The clutch comes up smoothly and suddenly the car is rolling in first. The cabin fills with the sound of the engine, and the while from the indirect gears of the transmission. Accelerate of back off in first through the third and the transmission noise is there. It’s music to a street racer’s ears, the song of the supercar.

1971 Plymouth Baracuda Hemi 'Cuda dash

A skinny “wood”-rimmed steering wheel and a pistol-grip shifter define the cockpit of the 1971 Plymouth Baracuda Hemi ‘Cuda. (click to enlarge)

Now roll on the throttle at about 2000 rpm. There’s a throbbing from the unmuffled intake system. Acceleration too, but nothing near the engine’s reputation. In fact, it feels remarkably soft.

But then 3000 rpm. It’s better.

Then thirty-five hundred—here it comes…Four…Five…Fifty-five…Shift.

Hoo-boy! What a ride, all that power on top. That’s unusual for big domestic engines, even a performance powerplant. Compare it to Chrysler’s other performance biggie, the three two-barrel-equipped 440 Wedge. Although both engines produce an identical 490 lb-ft of torque, the 440 does it at 3200 rpm. The Hemi doesn’t torque peak until four grand. The Wedge also makes “only” 390 horsepower at 4700 rpm, compared to the Hemi’s 425 bhp at 5000 rpm.

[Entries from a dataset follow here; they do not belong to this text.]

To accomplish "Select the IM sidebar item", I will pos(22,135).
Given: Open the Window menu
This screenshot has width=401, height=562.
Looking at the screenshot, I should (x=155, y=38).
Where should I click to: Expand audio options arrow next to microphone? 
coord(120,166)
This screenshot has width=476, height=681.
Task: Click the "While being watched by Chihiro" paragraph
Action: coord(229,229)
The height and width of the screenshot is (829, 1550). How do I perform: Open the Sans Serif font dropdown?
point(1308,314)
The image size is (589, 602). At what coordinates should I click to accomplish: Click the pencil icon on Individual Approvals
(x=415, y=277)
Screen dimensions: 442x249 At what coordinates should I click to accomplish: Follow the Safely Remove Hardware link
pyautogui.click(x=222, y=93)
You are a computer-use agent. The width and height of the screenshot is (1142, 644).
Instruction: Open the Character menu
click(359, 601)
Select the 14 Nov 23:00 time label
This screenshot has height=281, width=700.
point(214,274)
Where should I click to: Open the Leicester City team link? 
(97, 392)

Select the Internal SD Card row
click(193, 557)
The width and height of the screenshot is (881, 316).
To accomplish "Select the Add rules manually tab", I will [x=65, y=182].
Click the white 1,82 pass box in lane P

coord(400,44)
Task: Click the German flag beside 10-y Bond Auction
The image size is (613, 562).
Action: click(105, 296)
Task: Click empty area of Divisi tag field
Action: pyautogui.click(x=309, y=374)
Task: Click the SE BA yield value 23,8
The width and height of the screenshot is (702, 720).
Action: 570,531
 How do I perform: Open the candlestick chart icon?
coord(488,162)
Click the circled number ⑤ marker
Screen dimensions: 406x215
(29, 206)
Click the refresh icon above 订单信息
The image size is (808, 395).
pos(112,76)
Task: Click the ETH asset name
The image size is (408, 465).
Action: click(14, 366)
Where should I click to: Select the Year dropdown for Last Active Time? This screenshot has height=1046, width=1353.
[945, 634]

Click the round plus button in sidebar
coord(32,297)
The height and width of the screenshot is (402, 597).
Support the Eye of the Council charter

Those are SAE net figures and therefore highly suspect as an absolute value, but probably valid for comparison between the two.

1971 Plymouth Baracuda Hemi 'Cuda

1971 Plymouth Baracuda Hemi ‘Cuda

The Hemi ‘Cuda has to be considered the ultimate of the Barracuda line that began in 1965, when Plymouth grafted a fastback roof on to the Valiant. In 1968, the fish received svelte bodywork that made the ’68-’69 Barracuda one of the best-looking American models ever. However, the underhood space limited engines to a maximum of 383 cubic inches.

So in 1970, a bigger, more masculine-styled ‘Cuda was introduced (along with its sheetmetal sibling, the Dodge Challenger) with underpinnings based on the intermediate chassis rather than that of the compact. Engine availability ran from the ubiquitous slant six to the monstrous dual-quad Hemi.

There was a choice of brakes, the standard drums or power-assisted front discs. This car had the discs—and maybe they worked too well. They are definitely extraordinarily sensitive. Look, Ma, one toe.

One could also choose standard or power steering. San power, as with this car, one had to have the shoulders of Ahnold to turn the wheel. So Plymouth put in 5.3 turns lock-to-lock. Forget passing the wheel hand-over-hand, sports car style. Just crank it around and let it slide back.